As Simon Hobb’s excellent essay points out, the BFI has had a long history with the films of Pier Paolo Pasolini, not just Salò but most of his other feature-length works, shown in seasons at the BFI Southbank, released theatrically and on VHS or DVD. Pasolini is one of the most endlessly fascinating auteurs in film history, not least because his films are almost without exception ‘uneasy’ viewing and in particular Salò which remains a notorious landmark of cinematic extremity, despite having since been outstripped in terms of explicit, sadistic or abject onscreen content.
The BFI is the UK’s lead organisation for film, its activities dating back to the 1930s when it established a film distribution library in order to retain 35mm prints of notable titles which would otherwise be lost in the industrial churn of distribution, recycled for silver nitrate. The cinematic canon began to emerge through repertory exhibition by film societies in University towns and the critical writing that evolved around this relatively new art form. Specialist distribution companies imported foreign-language films to feed the film societies, and further to the early enthusiasm for the giants of the German and Russian silent eras, audiences comprised of students and the intelligentsia had a particular appetite for the political cinema of the 1960s-70s.
But the audience for purely political cinema is niche, as was demonstrated by the fate of the collectively run socialist exhibitor The Other Cinema in central London in the mid-1970s. No distributor or film outlet can financially survive on political cinema or the academic market alone, so needs to work with not only a range of material but also to maximise the audience for ‘arthouse’ films with content that reaches across different genres or modes of address, notably politics and sex. Unlike politics, ‘sex sells’ in a crowded marketplace, and while the theatrical cinema audience for sexually explicit content has shrivelled, the home video market has swelled enormously with the rise of the format. And it should be noted that one of the roles of the BFI’s video department is to achieve substantial finance targets, because the organisation is insufficiently subsidised to exist without its commercial income streams.
In preparing a new DVD release of a previously available title, distributors look at how to refresh the offering and surpass previous versions to give existing customers something different, in addition to appealing to new audiences. When the BFI remastered Salò to HD our video team reviewed the content of the package and decided on the inclusion of a number of new elements that would also distinguish this BFI edition from the US label Criterion’s release, as any other English subtitled version of the film presents competition in a global marketplace. The booklet, on-disc additionality and the sleeve are all areas in which to create a point of difference in line with the BFI’s mission to enrich the viewing experience by providing a deeper breadth of understanding and knowledge about the feature.

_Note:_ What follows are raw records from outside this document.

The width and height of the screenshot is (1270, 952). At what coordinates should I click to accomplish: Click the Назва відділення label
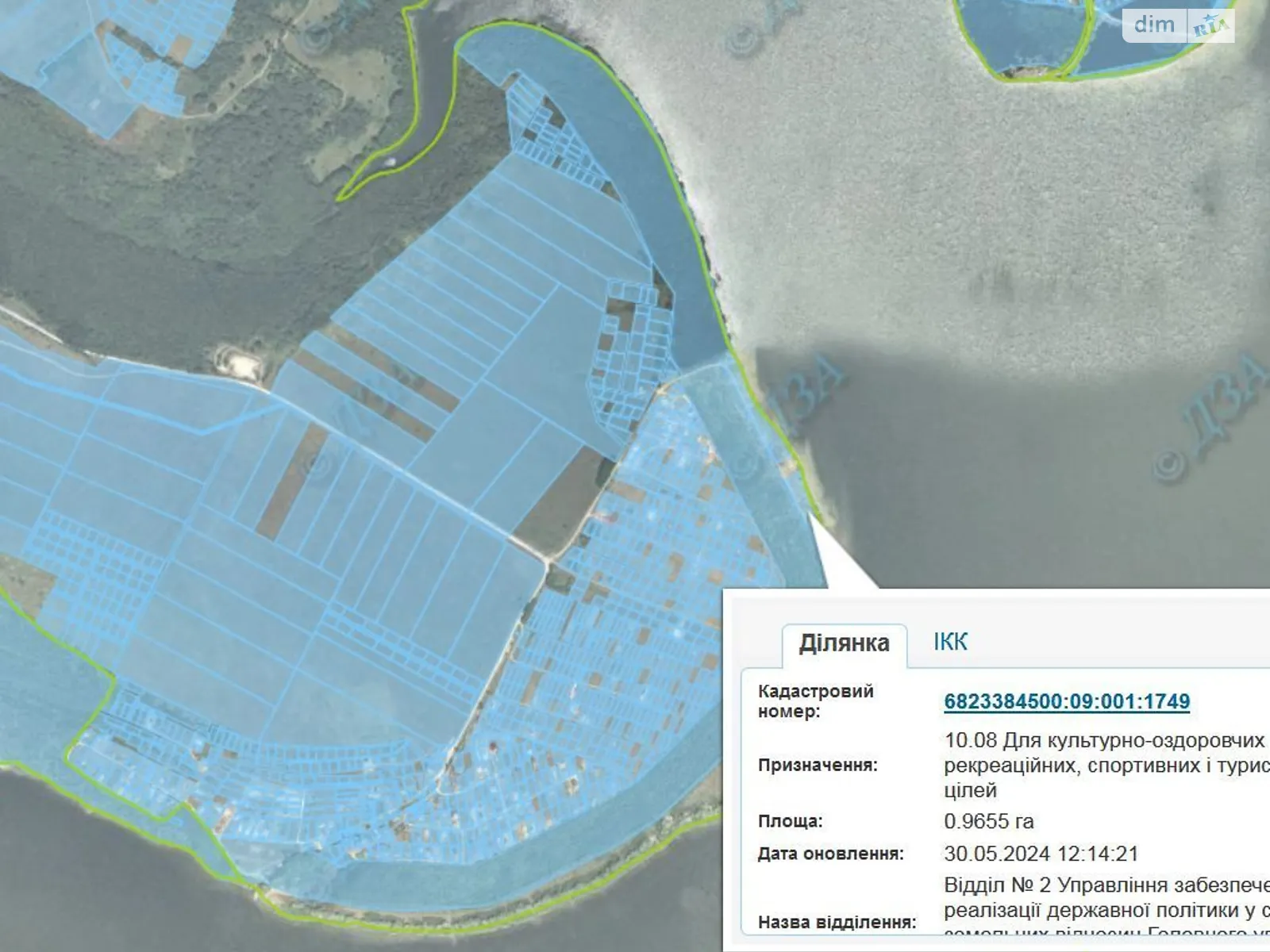837,922
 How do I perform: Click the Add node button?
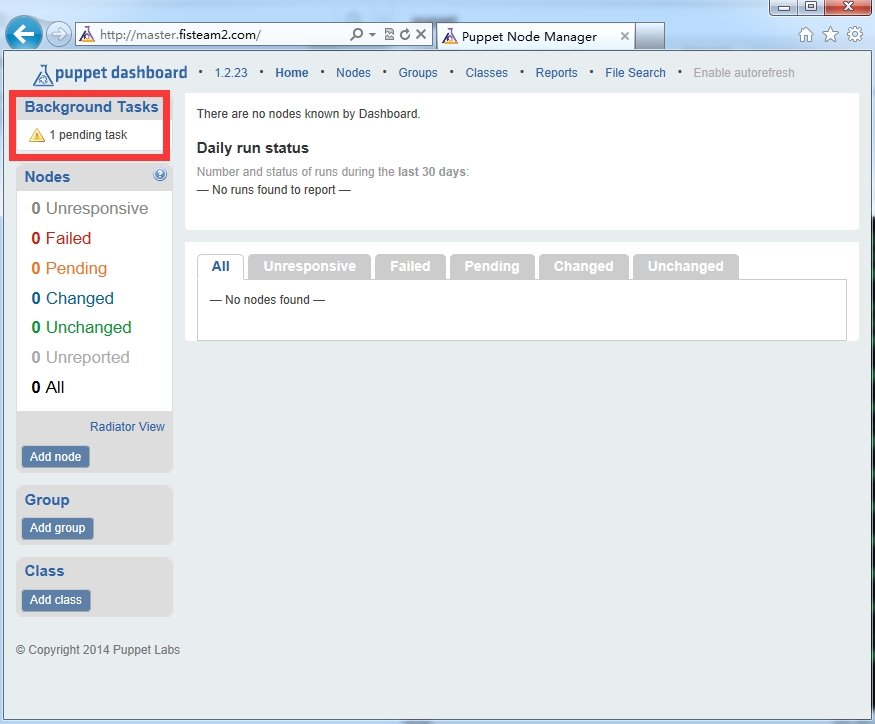coord(55,457)
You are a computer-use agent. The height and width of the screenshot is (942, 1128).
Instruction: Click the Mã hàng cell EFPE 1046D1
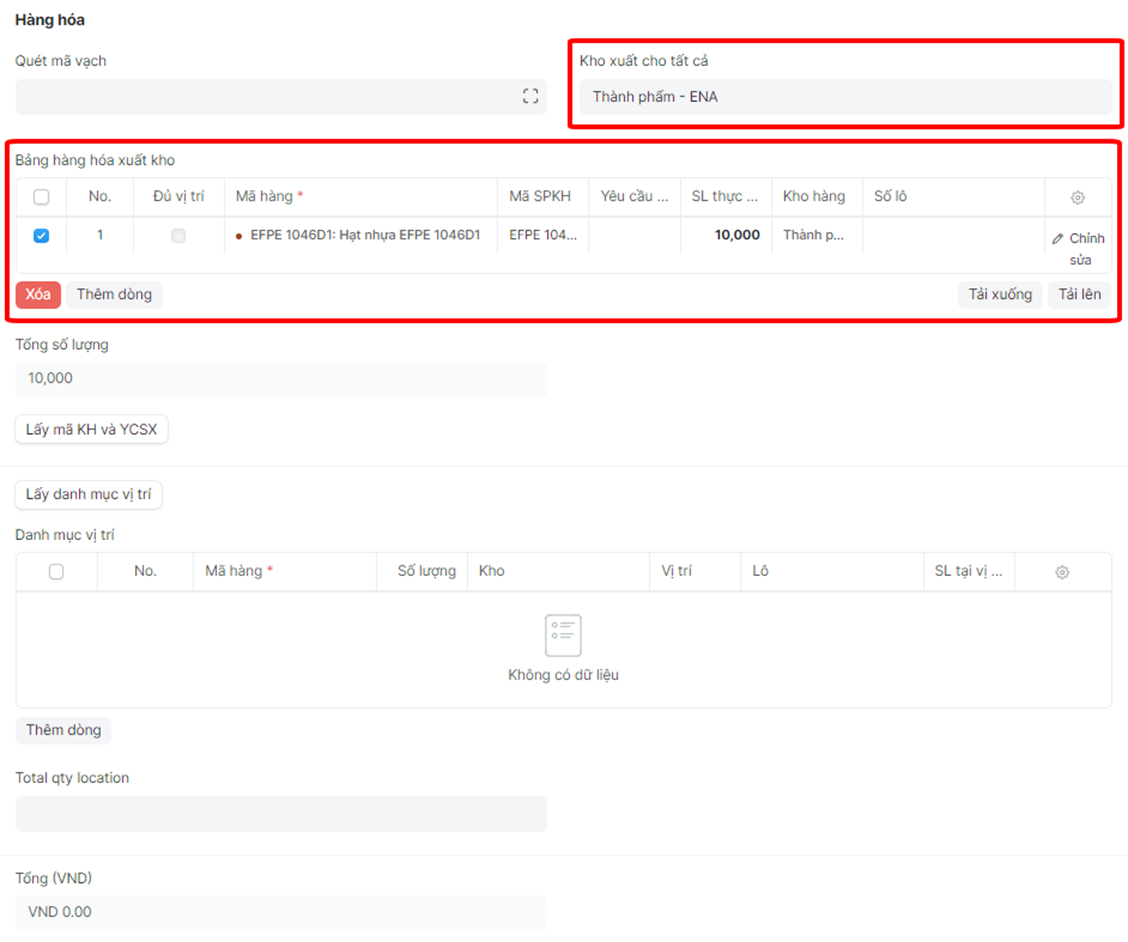(x=365, y=236)
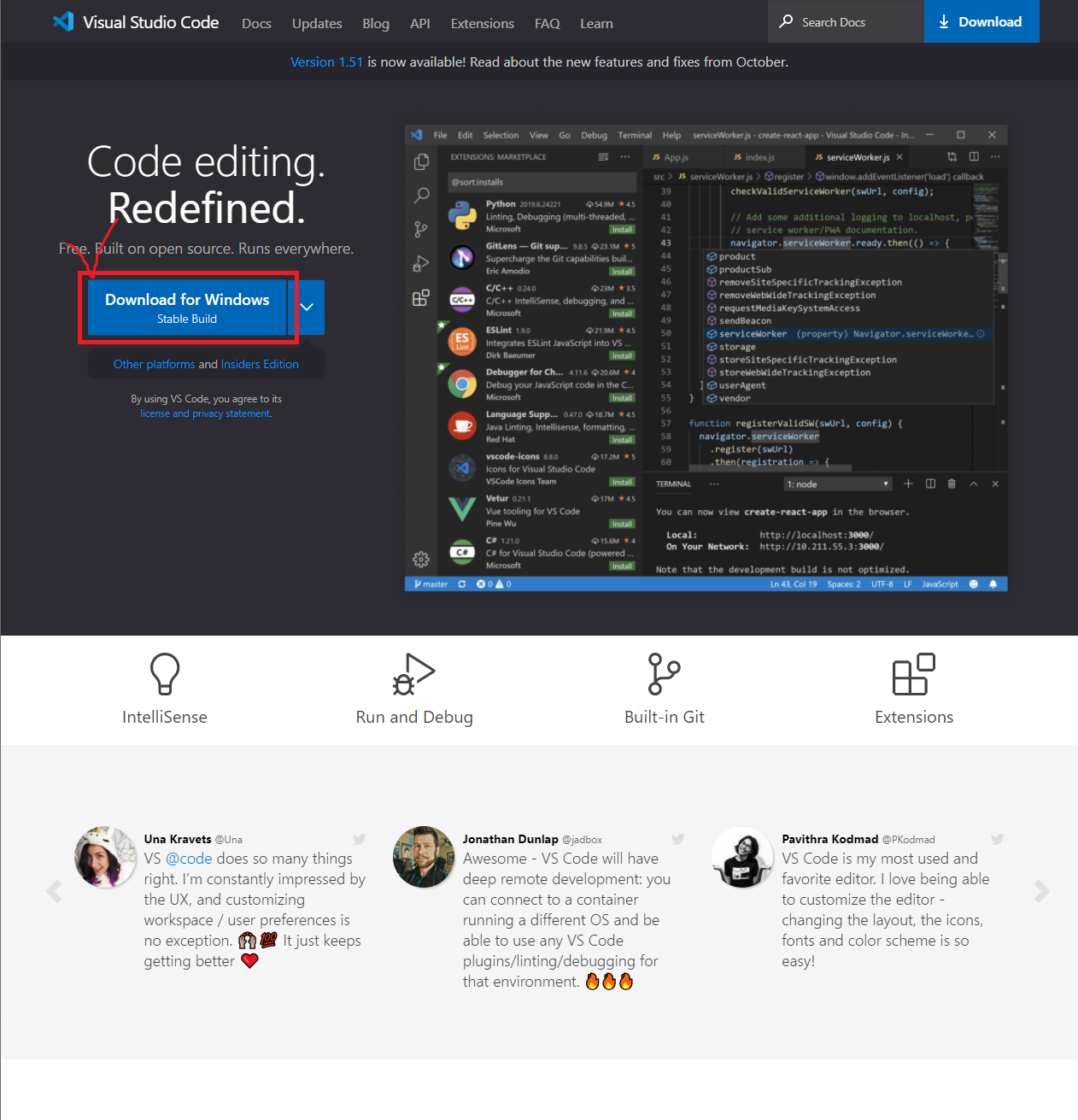Click Download for Windows Stable Build
1078x1120 pixels.
click(187, 308)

Produced within a fixed budget and time frame, BFI video publications are intended to be accessible not just to academics but to a wider market. ‘Special editions’ aim to add extra value to the publication, but it should be noted that both popular culture and art films may be afforded special editions as part of the sales strategy. (Although market research shows both that DVD additionality may influence a consumer’s decision to purchase a particular release, but also that the majority of additionality is not watched or read).
The BFI is the UK’s lead organisation for film, its activities dating back to the 1930s when it established a film distribution library in order to retain 35mm prints of notable titles which would otherwise be lost in the industrial churn of distribution, recycled for silver nitrate. The cinematic canon began to emerge through repertory exhibition by film societies in University towns and the critical writing that evolved around this relatively new art form. Specialist distribution companies imported foreign-language films to feed the film societies, and further to the early enthusiasm for the giants of the German and Russian silent eras, audiences comprised of students and the intelligentsia had a particular appetite for the political cinema of the 1960s-70s.

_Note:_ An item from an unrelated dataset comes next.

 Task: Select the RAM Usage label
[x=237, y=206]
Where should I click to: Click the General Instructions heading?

But the audience for purely political cinema is niche, as was demonstrated by the fate of the collectively run socialist exhibitor The Other Cinema in central London in the mid-1970s. No distributor or film outlet can financially survive on political cinema or the academic market alone, so needs to work with not only a range of material but also to maximise the audience for ‘arthouse’ films with content that reaches across different genres or modes of address, notably politics and sex. Unlike politics, ‘sex sells’ in a crowded marketplace, and while the theatrical cinema audience for sexually explicit content has shrivelled, the home video market has swelled enormously with the rise of the format. And it should be noted that one of the roles of the BFI’s video department is to achieve substantial finance targets, because the organisation is insufficiently subsidised to exist without its commercial income streams.
In preparing a new DVD release of a previously available title, distributors look at how to refresh the offering and surpass previous versions to give existing customers something different, in addition to appealing to new audiences. When the BFI remastered Salò to HD our video team reviewed the content of the package and decided on the inclusion of a number of new elements that would also distinguish this BFI edition from the US label Criterion’s release, as any other English subtitled version of the film presents competition in a global marketplace. The booklet, on-disc additionality and the sleeve are all areas in which to create a point of difference in line with the BFI’s mission to enrich the viewing experience by providing a deeper breadth of understanding and knowledge about the feature.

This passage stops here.